Remembering What’s Important: Alzheimer’s Research Advanced by Estate Gift
The toothless smile of your granddaughter. The strawberry milkshakes at that diner where you met your life partner. These are the memories life is made of—the memories Alzheimer’s disease can obscure, or even erase.
Sadly, as our population ages, the incidence of Alzheimer’s—already America’s most common form of dementia and seventh leading cause of death—is likely to escalate, and especially in Colorado where it has increased 47 percent since 2000.

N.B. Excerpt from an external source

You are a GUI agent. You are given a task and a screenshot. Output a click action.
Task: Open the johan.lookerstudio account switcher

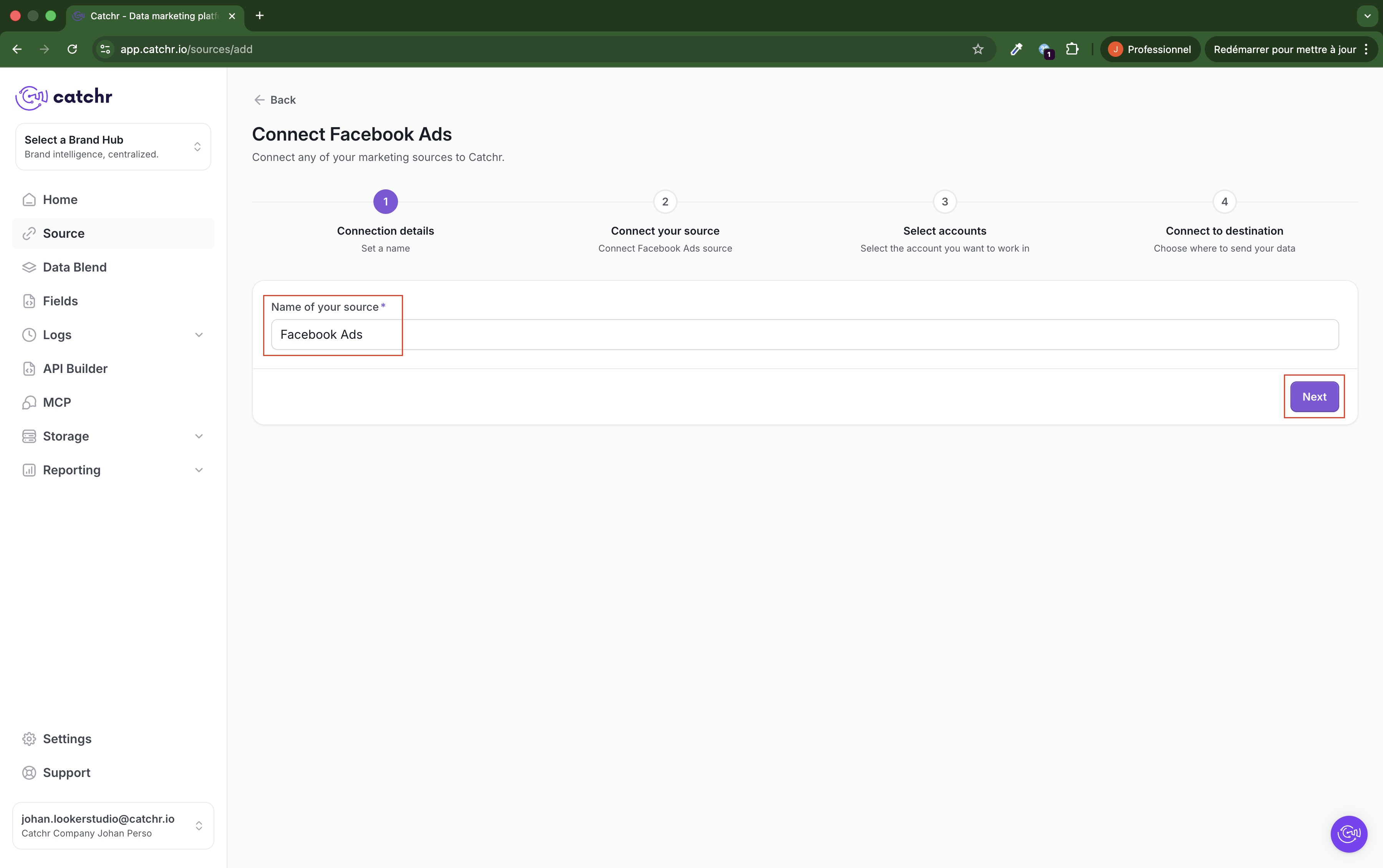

At the CU School of Medicine on the Anschutz Medical Campus, Alzheimer’s is a promising and important research area that—thanks to a $1.1 million bequest from the estate of Kurt and Edith von Kaulla—is due for a significant boost. The gift allows the Department of Neurology to hire a new faculty member who will help expand research and clinical care in this important area. The gift will advance translation of basic research discoveries into clinical applications, such as studying new drugs or therapies, that offer the potential to slow the disease or treat its symptoms.
The gift originates from a couple who knew the value of medical research firsthand. Kurt was a longtime School of Medicine professor, undertaking blood research in the hematology lab in which Edith worked.
Tomorrow’s School of Medicine researchers will benefit from the legacy—intellectual and philanthropic—the von Kaullas left behind.